Né en 1975 au Chesnay, fils de rugbyman, il grandit avec l'ovale dans les mains. Diplômé en sciences du sport à l'Université Paris-Saclay après un bac sport-études rugby au lycée Lakanal. Rejoint le Stade Français en 1997 sous les ordres de Bernard Laporte et remporte dès la première saison le Bouclier de Brennus. Champion de France en 1998, 2000, 2003 et 2004, et finaliste de la H-Cup 2001 face à Leicester. 12 sélections en équipe de France entre 1998 et 2001. Part jouer trois saisons en Angleterre aux Worcester Warriors (2004-2007), avant de terminer sa carrière au Racing Métro 92. Arrête sa carrière en juin 2008 pour raison médicale, une malformation cardiaque détectée en cours de saison. Reconversion immédiate dans les médias : consultant et commentateur sur RMC dès la Coupe du Monde 2007, puis commentateur numéro 1 de Canal+ en Top 14 dès 2012, couvrant la Coupe du Monde 2015 en Angleterre et les JO de Rio 2016 (rugby à 7). Manager des Barbarians français en 2016, coach mental du RC Lens en 2018. Nommé directeur général du Stade Français Paris en novembre 2019. Vice-président de la Ligue Nationale de Rugby de 2021 à 2025. Fondateur de Stade Académie, structure d'accompagnement scolaire et professionnel des joueurs de rugby. Consultant pour TF1 depuis la Coupe du Monde 2023.

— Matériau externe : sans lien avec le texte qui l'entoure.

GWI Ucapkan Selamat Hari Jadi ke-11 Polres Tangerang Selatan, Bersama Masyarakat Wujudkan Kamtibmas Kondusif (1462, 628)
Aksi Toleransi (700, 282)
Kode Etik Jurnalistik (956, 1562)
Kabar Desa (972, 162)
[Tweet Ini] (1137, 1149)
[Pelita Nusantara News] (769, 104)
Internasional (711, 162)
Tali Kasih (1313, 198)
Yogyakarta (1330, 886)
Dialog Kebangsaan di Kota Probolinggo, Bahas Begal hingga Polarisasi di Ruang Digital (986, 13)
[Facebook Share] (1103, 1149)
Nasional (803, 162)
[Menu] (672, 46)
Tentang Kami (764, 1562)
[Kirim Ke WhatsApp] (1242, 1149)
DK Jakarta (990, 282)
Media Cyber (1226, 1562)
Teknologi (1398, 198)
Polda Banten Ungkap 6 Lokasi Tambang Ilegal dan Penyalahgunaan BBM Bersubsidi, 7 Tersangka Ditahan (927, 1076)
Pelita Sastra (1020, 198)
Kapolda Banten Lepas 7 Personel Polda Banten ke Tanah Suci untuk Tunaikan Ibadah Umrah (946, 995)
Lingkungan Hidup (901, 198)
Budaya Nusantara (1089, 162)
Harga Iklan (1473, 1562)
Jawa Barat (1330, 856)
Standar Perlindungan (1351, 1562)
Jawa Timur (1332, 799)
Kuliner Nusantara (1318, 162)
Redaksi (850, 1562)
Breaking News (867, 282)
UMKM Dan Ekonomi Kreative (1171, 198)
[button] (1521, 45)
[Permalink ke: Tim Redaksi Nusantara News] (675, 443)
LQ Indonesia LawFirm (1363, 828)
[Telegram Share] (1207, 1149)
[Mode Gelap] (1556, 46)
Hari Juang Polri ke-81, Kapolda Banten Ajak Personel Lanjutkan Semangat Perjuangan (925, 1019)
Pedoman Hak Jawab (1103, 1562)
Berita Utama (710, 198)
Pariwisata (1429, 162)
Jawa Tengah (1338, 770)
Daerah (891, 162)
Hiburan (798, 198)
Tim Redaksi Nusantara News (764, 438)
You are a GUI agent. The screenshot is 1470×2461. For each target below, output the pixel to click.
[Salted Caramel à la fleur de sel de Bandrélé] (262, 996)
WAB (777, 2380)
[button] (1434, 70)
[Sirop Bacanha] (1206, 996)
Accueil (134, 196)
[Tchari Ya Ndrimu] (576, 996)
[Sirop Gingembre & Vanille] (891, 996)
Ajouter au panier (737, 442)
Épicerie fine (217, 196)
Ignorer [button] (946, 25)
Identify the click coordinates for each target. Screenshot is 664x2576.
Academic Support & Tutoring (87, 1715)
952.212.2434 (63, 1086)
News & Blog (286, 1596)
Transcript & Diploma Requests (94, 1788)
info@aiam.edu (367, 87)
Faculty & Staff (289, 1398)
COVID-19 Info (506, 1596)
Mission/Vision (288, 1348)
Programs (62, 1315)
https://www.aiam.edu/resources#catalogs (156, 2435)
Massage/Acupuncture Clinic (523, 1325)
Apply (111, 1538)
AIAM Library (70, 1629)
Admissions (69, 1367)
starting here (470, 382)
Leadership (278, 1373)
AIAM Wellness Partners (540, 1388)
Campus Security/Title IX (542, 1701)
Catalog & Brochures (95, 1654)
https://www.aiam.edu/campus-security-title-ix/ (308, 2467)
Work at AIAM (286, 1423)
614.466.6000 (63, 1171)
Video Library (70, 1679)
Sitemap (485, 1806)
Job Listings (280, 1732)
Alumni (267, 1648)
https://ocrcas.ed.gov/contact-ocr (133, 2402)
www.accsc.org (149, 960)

Il n'était pas programmé pour ça. C'est lui-même qui le dit.
Thomas Lombard grandit au Chesnay avec un père rugbyman et un ballon ovale comme seul horizon. Il fait le chemin classique des jeunes talents : Versailles, Racing Club de France, puis le Stade Français en 1997, entraîné par Bernard Laporte. Dès la première saison, il est champion de France. Trois autres Boucliers de Brennus suivront, une finale de H-Cup, douze sélections en Bleu. Le parcours d'un joueur complet, discret, solide.
Puis en juin 2008, sur l'antenne de RMC, il annonce l'arrêt de sa carrière. Malformation cardiaque. Il a 33 ans. La page se tourne du jour au lendemain.
Ce qu'il fait ensuite, peu de sportifs l'ont fait aussi complètement. Il ne se contente pas de devenir consultant. Il plonge dans les médias à plein temps, devient le commentateur numéro 1 de Canal+ en Top 14, couvre la Coupe du Monde 2015 en Angleterre, les JO de Rio, les plus grandes affiches européennes. Douze ans à décrypter le rugby pour les autres, à comprendre ce qui fait gagner une équipe au-delà du talent individuel.
En 2019, Hans-Peter Wild, propriétaire du Stade Français, lui propose les rênes du club. Il dit oui. Sans avoir jamais dirigé une entreprise. Le Stade Français, c'est 150 salariés, un stade à rentabiliser, des joueurs professionnels à manager, et un projet sportif à reconstruire. Il prend le poste avec une conviction : ce que le rugby lui a appris sur le collectif, la confiance, la gestion de la pression et le sens du projet commun vaut autant dans un vestiaire que dans un comité de direction. C'est ce message qu'il porte aujourd'hui en conférence, avec la légitimité de quelqu'un qui l'a vécu des deux côtés de la ligne.